Проблема заключается в том, что инфантильный гуманизм — философия защиты террористов против нарушающих их права человека государств — вдруг оказался востребован одним из мощнейших возникших в мире сословий — сословием внегосударственной бюрократии.
Мы ярко наблюдаем это на примере Палестины.
Во всем мире миллионы беженцев, оставшихся без помощи, как-то адаптировались и перестали быть беженцами. Не то Палестина, где была создана UNRWA — организация ООН по помощи палестинским беженцам.
За время деятельности UNRWA количество беженцев возросло в 10 раз. А так как чем больше беженцев, тем больше денег бюрократия будет делить, то надобна и идеология, которая сделает конфликт неразрешимым. Эта идеология — идеология ХАМАС: «Мы уничтожим проклятых евреев, поэтому мы их несчастные жертвы, а если проклятые евреи с этим не согласны, то они не готовы к диалогу».
Во всех конфликтах между Израилем и террористами международная бюрократия встает на сторону террористов. У них общие классовые интересы. И бюрократия, и террористы заинтересованы в вечном продолжении конфликта и освоении денег на помощи жертвам проклятых евреев.
Та же картина внутри Европы. В «Nomad», новой книге Айаан Хирси Али, сомалийки, сбежавшей в Европу и приговоренной исламистами к смерти за выступления против ислама, есть потрясающий эпизод: Айаан вместе со статусом беженца получает квартиру, кредит в банке и в числе прочего пособие в 20 гульденов в неделю. Когда она устроилась работать упаковщицей на фабрику, чтобы не быть трутнем, ее зарплату у нее забрали! В возмещение расходов, которые тратит на нее доброе голландское общество.
Это деталь, которая объясняет все. Бюрократия, помогавшая беженцам, готова на все: давать им дома, деньги, помогать им. Она только не готова к тому, чтобы они работали сами.
Потом иммигранты чувствуют себя гражданами второго сорта. Они взрывают лондонское метро, они выбегают на улицы голландских городов, празднуя взрыв башен-близнецов, они вырезают у дочерей клитор ножом на кухонном столе и рассказывают, что ислам — это единственная надежда всего человечества. И гуманитарная бюрократия всплескивает руками: что еще мы должны сделать, чтобы помочь им? Какие программы написать и какие деньги освоить?
Любая бюрократия стремится к безграничному расширению своих полномочий. Однако в случае государственной бюрократии это расширение не безгранично. Государственная бюрократия вынуждена думать о выживании своего государства. Даже если ей плевать на права граждан, то такое государство начинает терять в конкурентной борьбе.

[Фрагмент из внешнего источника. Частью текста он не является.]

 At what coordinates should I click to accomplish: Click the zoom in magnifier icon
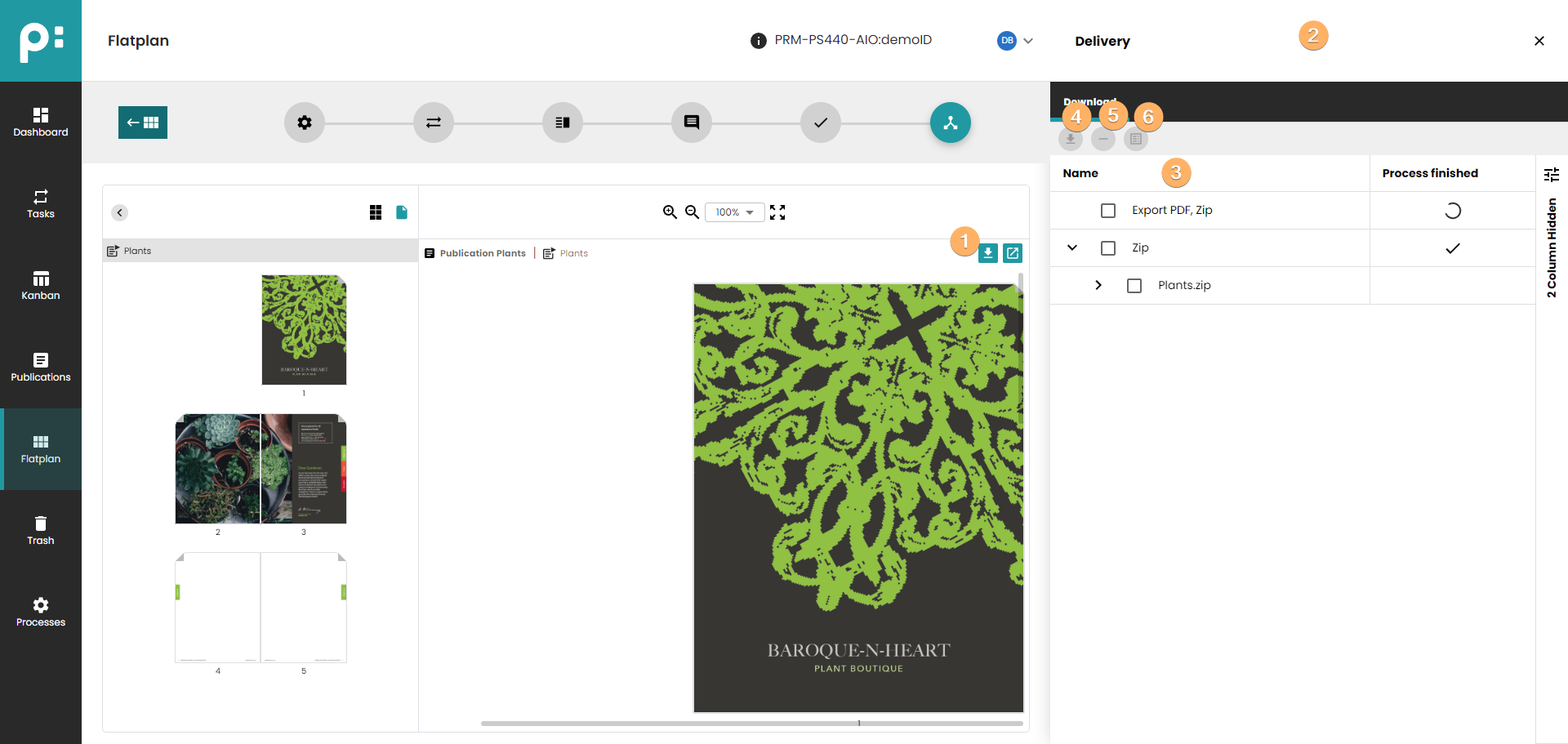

Внегосударственная бюрократия — в лице ООН, ЮНЕСКО, многочисленных NGO — не имеет конкурентов в лице других государств. Она не заинтересована ни в чем, кроме бесконечного расширения. Любой конфликт, за решение которого она берется, становится вечным. Любая проблема, которой она занимается, оказывается неразрешимой.
Современному обществу угрожает не терроризм. Не Ахмадинеджад и уж тем более не нефтяные диктаторы разной степени параноидальности. Ему угрожает атмосфера, созданная за счет союза инфантильного гуманизма с надгосударственной бюрократией. Это атмосфера, благодаря которой свободное общество не имеет права на насилие, а любой изгой — от бен Ладена до Уго Чавеса — этим правом спокойно пользуется. Это философия, которая поведение любого хулигана называет «проявлением его традиционных ценностей», а любую реакцию свободного общества клеймит как недопустимый произвол.
Благодаря этому проблемы, которые решал Запад и в XVIII, и в XIX веке, вдруг оказались совершенно неразрешимыми.